On 1 April 2014, a committee of the Regional Council of Veneto put forward bills calling for a referendum on independence and on more autonomy for the region. The move was supported by the representatives of Liga Veneta–Lega Nord, Forza Italia (the minority faction), New Centre-Right, Popular Future, Union of the Centre and North-East Union, but opposed by the Democratic Party, Italy of Values and the Federation of the Left. The day after, all the floor leaders of the parties represented in the council (except for the Federation of the Left) officially asked the Italian government to give Veneto the status of a special-statute autonomous region and fiscal autonomy. The final document was approved by Liga Veneta–Lega Nord, Forza Italia (both factions), New Centre Right, Union of the Centre, Italy of Values and North-East Union.

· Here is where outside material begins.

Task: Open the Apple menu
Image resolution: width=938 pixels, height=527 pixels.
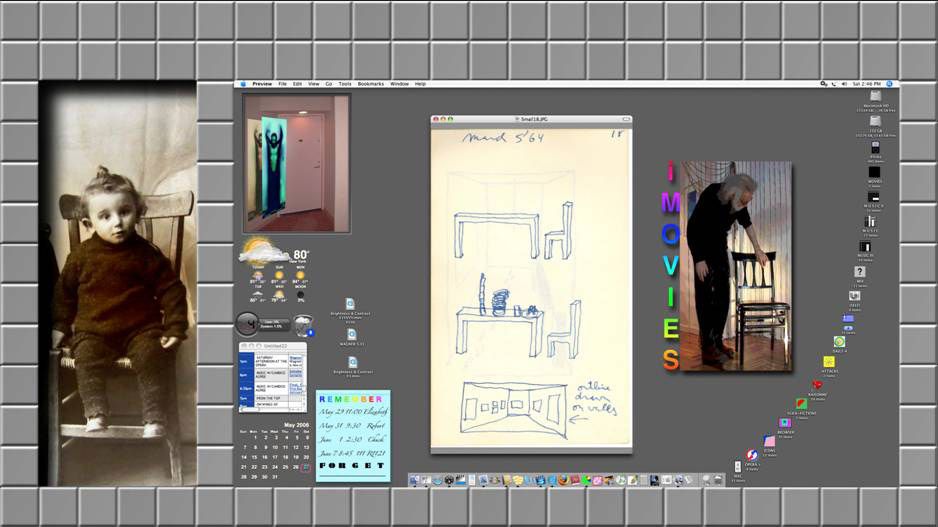Action: [242, 84]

On 28 April, during a visit to Veneto, the Italian Minister of the Interior, Angelino Alfano, acknowledged that "there is a Venetian question, which will be central in the government's relation with regions". In reference to what he called "Agenda Veneto", he said: "We think that Veneto could be the laboratory for a form of strong and advanced federalism. [...] We cannot close our eyes in front of independentist risings. [...] The answer is dual: enhancing autonomy and improving the government's services". For his part, Zaia explained to Alfano the "legitimate request of Venetians" for autonomy and independence, and that "the issue of autonomy and the desire of independence of Venetians cannot be resolved with an aspirin", concluding that "if Rome continues to sleep, it is inevitable that Veneto will organise by itself".

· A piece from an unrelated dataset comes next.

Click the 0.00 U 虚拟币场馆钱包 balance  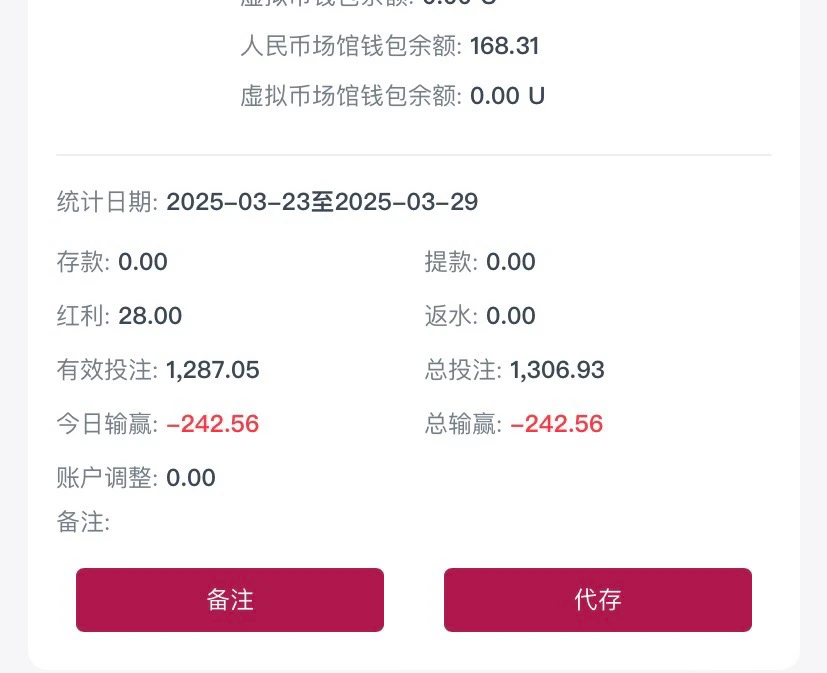507,96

On 10 June the Regional Council discussed and passed a law concerning five referendum questions concerning special autonomy. On 12 June the same legislative assembly passed Valdegamberi's 342/2013 bill in order to hold a referendum on the independence (question: "Do you want Veneto to become a sovereign and independent republic?") with 30 yeas, 12 nays and 3 abstentions. On 26 June 2015 the Constitutional Court ruled the independence referendum out as contrary to the Constitution, but authorised one of the five autonomy referendums ("Do you want the Region of Veneto to be granted of further and special forms and conditions of autonomy?").

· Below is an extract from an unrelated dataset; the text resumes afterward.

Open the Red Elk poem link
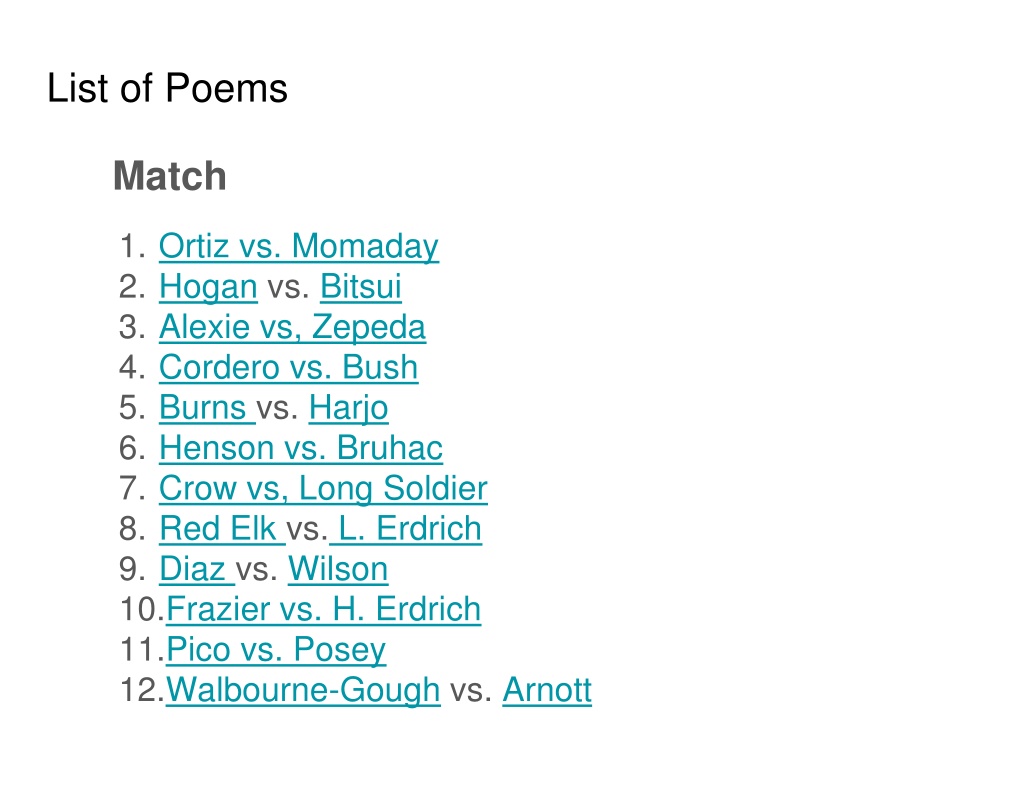The width and height of the screenshot is (1024, 791). (221, 529)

In March 2016 President Zaia announced that he had written to Prime Minister Matteo Renzi in order to start negotiating both on the organisation of the referendum on autonomy and on the devolution of further powers to Veneto according to article 116 of the Constitution. Zaia proposed holding the referendum on the same day as the 2016 constitutional referendum (which would reduce the regions' powers—article 117, while expanding the powers that can be devolved to regions according to article 116 and creating a regionalised Senate), a notion deemed legally impossible by undersecretary Gianclaudio Bressa, and the negotiations started in May.

According to an opinion poll taken in June, 78.5% of Venetians would take part in an autonomy referendum, 78.4% would vote yes, 3.5% no and 18.1% did not know. According to the same poll, 70.7% of voters would participate also in the constitutional referendum, 41.3% would vote yes, 22.2% no and 36.5% did not know.

Contextually, two bills calling for an independence referendum were introduced in the Regional Council, one by Liga Veneta's Marino Finozzi, Gabriele Michieletto, Alessandro Montagnoli and Luciano Sandonà, with the support of Roberto Ciambetti (President of the Council), and the other by Antonio Guadagnini.